-
Notifications
You must be signed in to change notification settings - Fork 4.1k
sql: DDL has become excessively sensitive to txn retries #35549
Description
For context, I had a coding hiatus in the last 2-3 weeks and I have more sensitivity to "larger scale" differences in the health of our test suite between, say, a month ago and today.
The truth of the matter is I am seeing a bunch of new test flakes that all point in the direction of SQL DDL suffering from transaction retries in ways that did not exist previously.
The reader of this issue description should understand that we have many, many SQL tests that assume that the allocation of object IDs (table, seq, view, dbs) is deterministic and not subject to retries if there is just 1 client to an entire (multi-node) cluster.
This assumption is currently massively violated.

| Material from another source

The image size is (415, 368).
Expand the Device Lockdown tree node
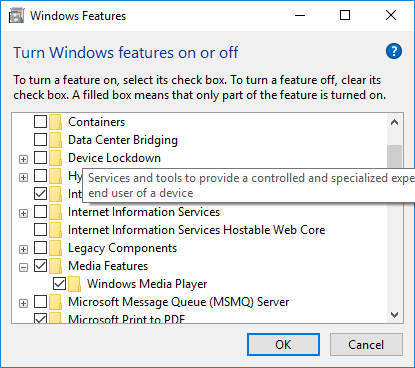(23, 159)
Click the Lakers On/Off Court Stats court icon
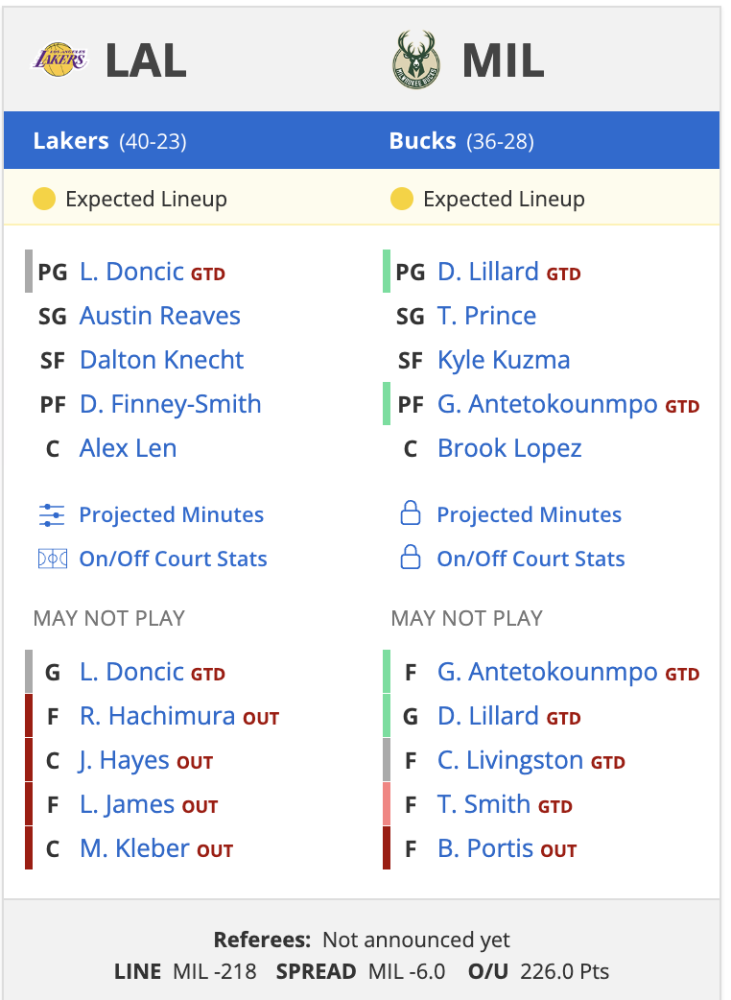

Some symptoms, which many of you may recognize:
- the allocated IDs are occasionally larger than expected, which indicates the DDL was unexpectedly retried
- the test fails outright with a txn retry error
I will refrain from phrasing an opinion about whether the retries are desirable/acceptable. However I'd like to point out that if we keep the current behavior, we need to audit and rewrite a very large number of tests throughout SQL and this task is thoroughly unwelcome so late in the release cycle.
@bdarnell @petermattis please advise.